4. Technology and data ecosystem. Essential to a truly digital approach is not only one piece of technology but a cohesive ecosystem. A technology ecosystem is able to join up all data providers and external systems to create an end-to-end flow of data and documents throughout the client lifecycle. This also allows for new technology to interface with older legacy technology to boost efficiencies without extra cost.
5. Digital KYC. A rules-driven solution with a risk-based approach can leverage the efficiency of technology and the discernment of a regulatory expert, without the unnecessary headcount. KYC managed by exception reduces the need for manual intervention. Automated KYC refresh takes an event-driven approach, which allows real-time KYC refresh for high-tech, low-touch compliance.
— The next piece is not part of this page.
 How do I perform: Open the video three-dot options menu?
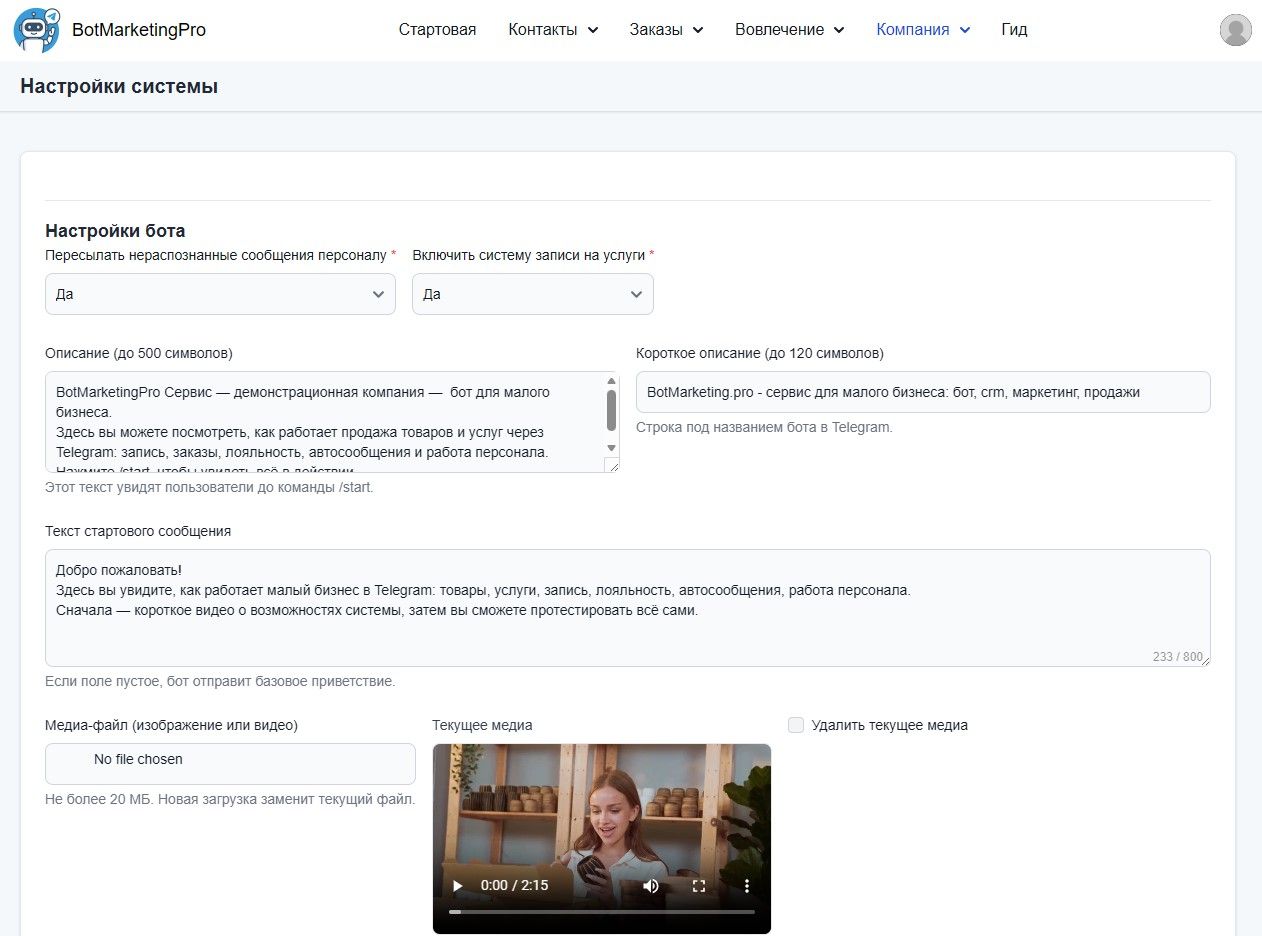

6. Client/bank portals. Digital portals will be key for financial institutions looking to create a seamless, user-friendly journey. Whether hosted independently by the bank or via a third party, a client-facing portal can enable clients to self-serve and upload their own documents and data, without being mediated by a relationship manager, only once all other automated methods have been exhausted.
Taking a Hard Look at Your Current Program
For many financial institutions, the term “global mindset” may be used often, but the key question is: How global are your processes and technology stacks?
It is not enough to maintain a global brand image while still having disjointed client-facing practices or procedures for employees. Standardization, particularly within an area that causes such disturbance to clients during onboarding such as regulatory compliance, replaces friction with simplification.
By centralizing compliance rules and automating this typically manual process, the firm can establish consistency across all channels, in any country or line of business. This, ultimately, will let financial institutions stand on solid ground and serve their clients in a consistently streamlined fashion.
The digital client experience is becoming increasingly global. In today’s competitive market, it’s time for global financial institutions to solve the root of the problem and set themselves up for success going forward. Protecting your brand against regulatory fines and centralizing rules in a single repository future-proofs your firm and its regulatory compliance, for the next decade and beyond.